[R] Where are usages like "== 2L" documented?

Prof Brian Ripley ripley at stats.ox.ac.uk
Tue Nov 17 16:04:19 CET 2009


On Tue, 17 Nov 2009, Bryan Hanson wrote:

> Patrick reminded me that it's also in The R Inferno, another document that I
> need to read again.
>
> So now, a more particular semi-question:
>
> x <- 1L
> y <- 1
> z <- 1.0
>
> class(x) # integer
> class(y) # numeric
> class(z) # numeric

NB: identical(x, y) is TRUE, so they behave the same.

> x == 1
> x == 1L
> y == 1
> z == 1 # all test TRUE
>
> Just to clarify, I think the steps above prove it, but *in a test* like x ==
> 1 the test is for the contents, not the storage mode, not for a combination
> of storage mode and contents.

Not really: the operands are coerced to a common type and then tested 
for equality.  From the help page for "=="

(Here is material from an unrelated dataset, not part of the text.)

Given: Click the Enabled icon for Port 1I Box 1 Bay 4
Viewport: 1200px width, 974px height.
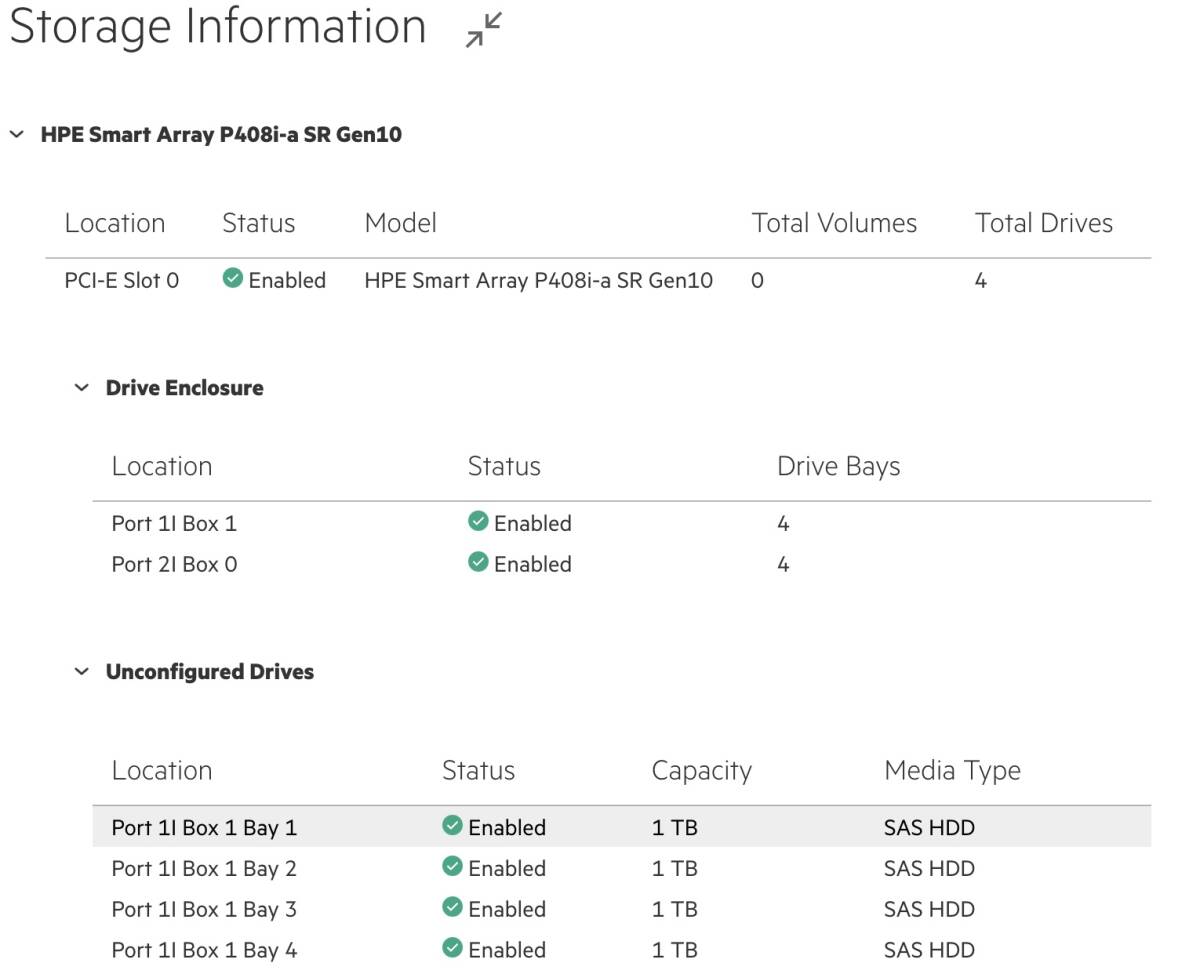Looking at the screenshot, I should [x=455, y=949].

      If the two arguments are atomic vectors of different types, one is
      coerced to the type of the other, the (decreasing) order of
      precedence being character, complex, numeric, integer, logical and
      raw.

> So... The reason for defining the notion of "L" is smaller storage space,
> and more generally, for use anytime one wants explictly an integer for
> whatever reason?  Are there other reasons, for instance, ways it saves lines
> of code?

It avoids coercion.  The test x == 1 requires x to be coerced from 
integer to double, and foo[1] requires '1' to be coerced from double 
to integer.  There is little if any gain in storage space for small 
integer vectors over small double vectors, but all those coercions can 
create a lot of new objects which need to be garbage-collected.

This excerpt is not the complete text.